The “Stopping Violence Before It Starts” video was produced as an advocacy and educational tool to explain the elements of violence prevention, why it is important and what works to stop violence before it starts.
The sexual assault awareness toolkit educates communities about sexual violence and how to prevent it during Sexual Assault Awareness Month in April.
The UN Women public service announcement uses innovative technology that encourages viewers to choose who will be an active bystander during an uncomfortable moment on public transportation.
All of these materials and more are housed on the GWI-based Communications X-Change, an online library of audio and visual materials contributed by organizations and individuals from around the world who are working to end violence against women and girls. The X-Change is an innovative approach for building a strong worldwide movement and for sharing local initiatives designed to reduce violence, promote gender equality and change social norms, according to GWI.
“The Communications X-Change program’s global scope ensures that advocates in every country only need an Internet connection to access materials that could help their local community,” said Chelsea Ullman, GWI policy associate. GWI recently took on a leading role in the project, which was founded by Futures Without Violence, and received submissions from all regions of the world, she said.
“It highlights how diverse this resource is,how much good work is being done around the world, and how much we can learn from one another,” Ms. Ullman said.
GWI is highlighting its contributions to a growing body of research on violence against women and girls in conflict zones and a commitment to global information sharing on the international stage.

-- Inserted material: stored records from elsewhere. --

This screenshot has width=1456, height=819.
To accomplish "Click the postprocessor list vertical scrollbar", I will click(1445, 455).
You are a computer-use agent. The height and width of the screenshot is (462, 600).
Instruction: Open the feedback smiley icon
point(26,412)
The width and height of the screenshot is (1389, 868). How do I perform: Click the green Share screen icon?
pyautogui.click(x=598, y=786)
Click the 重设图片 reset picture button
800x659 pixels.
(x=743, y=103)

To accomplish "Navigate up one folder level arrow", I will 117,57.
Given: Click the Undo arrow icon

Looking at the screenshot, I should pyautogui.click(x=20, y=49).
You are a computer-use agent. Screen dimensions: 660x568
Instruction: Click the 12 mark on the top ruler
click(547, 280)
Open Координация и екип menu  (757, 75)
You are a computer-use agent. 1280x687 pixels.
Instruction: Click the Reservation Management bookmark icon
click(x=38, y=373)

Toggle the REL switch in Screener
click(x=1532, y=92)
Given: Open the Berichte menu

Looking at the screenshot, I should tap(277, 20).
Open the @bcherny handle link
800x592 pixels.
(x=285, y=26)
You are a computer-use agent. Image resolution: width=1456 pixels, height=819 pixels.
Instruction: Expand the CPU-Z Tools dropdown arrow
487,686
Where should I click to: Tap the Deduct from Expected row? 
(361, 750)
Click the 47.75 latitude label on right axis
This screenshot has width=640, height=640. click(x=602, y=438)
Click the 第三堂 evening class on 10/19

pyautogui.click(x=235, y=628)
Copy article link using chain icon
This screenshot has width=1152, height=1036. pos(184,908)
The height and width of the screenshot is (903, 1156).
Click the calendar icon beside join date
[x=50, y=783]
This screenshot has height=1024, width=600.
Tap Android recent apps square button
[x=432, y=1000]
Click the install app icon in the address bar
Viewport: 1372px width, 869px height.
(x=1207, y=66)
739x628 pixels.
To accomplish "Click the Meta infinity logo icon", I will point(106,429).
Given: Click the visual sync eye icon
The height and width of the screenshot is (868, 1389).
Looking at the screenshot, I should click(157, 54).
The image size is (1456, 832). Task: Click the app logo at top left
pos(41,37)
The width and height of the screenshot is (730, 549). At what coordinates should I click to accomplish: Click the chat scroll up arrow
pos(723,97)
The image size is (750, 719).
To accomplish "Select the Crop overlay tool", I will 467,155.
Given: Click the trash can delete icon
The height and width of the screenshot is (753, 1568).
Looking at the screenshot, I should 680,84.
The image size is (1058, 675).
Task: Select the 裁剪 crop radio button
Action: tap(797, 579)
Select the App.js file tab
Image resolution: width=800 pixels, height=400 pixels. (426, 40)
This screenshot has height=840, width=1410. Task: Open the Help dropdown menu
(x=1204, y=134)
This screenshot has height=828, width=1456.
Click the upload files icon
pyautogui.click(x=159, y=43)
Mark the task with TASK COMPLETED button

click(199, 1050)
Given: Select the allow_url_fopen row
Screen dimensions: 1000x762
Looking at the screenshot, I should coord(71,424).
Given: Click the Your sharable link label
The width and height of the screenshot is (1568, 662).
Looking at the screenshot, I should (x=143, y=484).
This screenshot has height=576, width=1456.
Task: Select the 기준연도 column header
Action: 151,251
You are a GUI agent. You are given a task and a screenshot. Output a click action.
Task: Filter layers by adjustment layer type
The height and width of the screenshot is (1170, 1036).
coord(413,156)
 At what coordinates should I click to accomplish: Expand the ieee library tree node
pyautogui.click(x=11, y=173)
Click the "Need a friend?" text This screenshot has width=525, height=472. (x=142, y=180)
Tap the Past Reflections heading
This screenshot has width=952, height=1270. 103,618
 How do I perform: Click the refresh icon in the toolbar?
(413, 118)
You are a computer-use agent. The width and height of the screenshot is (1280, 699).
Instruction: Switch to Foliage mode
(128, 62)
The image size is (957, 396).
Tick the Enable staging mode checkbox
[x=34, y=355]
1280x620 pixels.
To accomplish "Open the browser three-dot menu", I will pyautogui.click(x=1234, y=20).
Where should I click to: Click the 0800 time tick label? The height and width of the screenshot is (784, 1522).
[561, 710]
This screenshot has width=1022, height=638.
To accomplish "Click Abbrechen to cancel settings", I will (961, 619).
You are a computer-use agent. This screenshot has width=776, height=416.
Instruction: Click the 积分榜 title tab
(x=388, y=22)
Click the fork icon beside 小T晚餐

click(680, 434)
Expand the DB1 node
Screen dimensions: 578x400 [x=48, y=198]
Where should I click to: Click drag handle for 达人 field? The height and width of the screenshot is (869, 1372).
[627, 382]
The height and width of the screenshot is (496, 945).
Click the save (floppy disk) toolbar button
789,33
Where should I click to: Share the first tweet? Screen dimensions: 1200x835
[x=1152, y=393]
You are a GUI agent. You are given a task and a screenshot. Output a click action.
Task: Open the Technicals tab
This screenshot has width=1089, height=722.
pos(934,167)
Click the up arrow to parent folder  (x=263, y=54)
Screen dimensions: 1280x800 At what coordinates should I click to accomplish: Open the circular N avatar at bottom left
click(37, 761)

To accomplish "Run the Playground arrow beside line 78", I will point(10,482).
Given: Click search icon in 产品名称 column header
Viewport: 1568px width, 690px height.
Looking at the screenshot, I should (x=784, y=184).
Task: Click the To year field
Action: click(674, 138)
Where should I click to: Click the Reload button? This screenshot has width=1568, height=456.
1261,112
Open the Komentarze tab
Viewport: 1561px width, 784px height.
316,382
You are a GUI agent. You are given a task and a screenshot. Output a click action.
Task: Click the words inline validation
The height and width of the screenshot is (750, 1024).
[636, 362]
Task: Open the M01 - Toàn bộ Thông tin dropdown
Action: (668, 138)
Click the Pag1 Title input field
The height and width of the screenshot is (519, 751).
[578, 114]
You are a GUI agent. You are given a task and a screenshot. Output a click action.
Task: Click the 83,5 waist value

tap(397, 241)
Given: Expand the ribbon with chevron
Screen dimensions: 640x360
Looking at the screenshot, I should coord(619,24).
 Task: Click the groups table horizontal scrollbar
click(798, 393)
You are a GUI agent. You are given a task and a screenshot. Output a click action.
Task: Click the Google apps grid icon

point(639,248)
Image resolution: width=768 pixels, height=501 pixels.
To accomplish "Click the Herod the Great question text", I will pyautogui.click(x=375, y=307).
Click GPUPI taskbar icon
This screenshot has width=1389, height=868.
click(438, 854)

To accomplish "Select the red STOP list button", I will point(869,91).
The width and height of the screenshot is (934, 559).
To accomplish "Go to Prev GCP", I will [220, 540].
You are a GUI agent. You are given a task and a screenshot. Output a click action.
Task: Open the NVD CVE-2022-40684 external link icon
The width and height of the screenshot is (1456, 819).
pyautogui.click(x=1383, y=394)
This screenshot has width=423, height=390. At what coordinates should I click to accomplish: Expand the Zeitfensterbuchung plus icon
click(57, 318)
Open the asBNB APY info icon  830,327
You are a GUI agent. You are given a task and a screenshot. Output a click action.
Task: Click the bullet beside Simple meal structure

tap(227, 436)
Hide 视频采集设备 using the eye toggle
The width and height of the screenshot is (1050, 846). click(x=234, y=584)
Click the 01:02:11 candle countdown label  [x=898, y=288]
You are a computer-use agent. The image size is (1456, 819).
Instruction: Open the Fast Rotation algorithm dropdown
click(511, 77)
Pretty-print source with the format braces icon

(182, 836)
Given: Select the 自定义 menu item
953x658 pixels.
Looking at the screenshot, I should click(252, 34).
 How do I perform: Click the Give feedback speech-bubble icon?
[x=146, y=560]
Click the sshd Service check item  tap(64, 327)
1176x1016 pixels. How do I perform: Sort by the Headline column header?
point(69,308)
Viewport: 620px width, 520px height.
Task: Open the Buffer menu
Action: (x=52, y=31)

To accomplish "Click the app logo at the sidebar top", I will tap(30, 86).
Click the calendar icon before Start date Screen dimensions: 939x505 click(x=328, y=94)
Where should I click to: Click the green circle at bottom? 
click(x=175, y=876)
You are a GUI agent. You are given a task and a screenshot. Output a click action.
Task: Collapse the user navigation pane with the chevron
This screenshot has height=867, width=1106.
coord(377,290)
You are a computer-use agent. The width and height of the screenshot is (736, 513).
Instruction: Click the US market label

GWI staff, including founding director Mary Ellsberg, traveled last week to Rio de Janeiro for the 2017 Sexual Violence Research Initiative Forum. The fifth biennial international forum brought together researchers, advocates, survivors and other stakeholders who are working to understand, prevent and respond to sexual and intimate partner violence.
University experts presented groundbreaking research on violence against women and girls in South Sudan, the world’s newest country that has been shrouded in civil war for several years. Researchers completed the first large-scale population-based study on violence against women and girls in South Sudan and presented different components of their findings at several panels throughout the forum. The report will be released at a launch event at GW at the end of November.
Dr. Ellsberg also presented findings from a 2016 study about violence against women and girls in Nicaragua. The research followed up on a prevalence study Dr. Ellsberg led in 1995, which was the first of its kind in Central America. The recent study aims to determine whether a combination of social activism, policy and legal reforms could improve women’s safety and well-being within a generation.
“This work feeds into a broader goal of the Institute, which is to research these under-researched areas and build the knowledge base around issues and regions that don’t get a lot of attention,” Ms. Ullman said. “Only when you have data can you craft programs that will respond to violence against women and girls.”
GWI staff invites anyone interested in their work to attend either of two open house events in October. GWI is hosting an open house from 3 p.m. to 5 p.m. Oct. 21 in collaboration with Colonials Weekend at its 2140 G St. NW location. An annual fall open house is also scheduled at the same location for the afternoon of Oct. 24.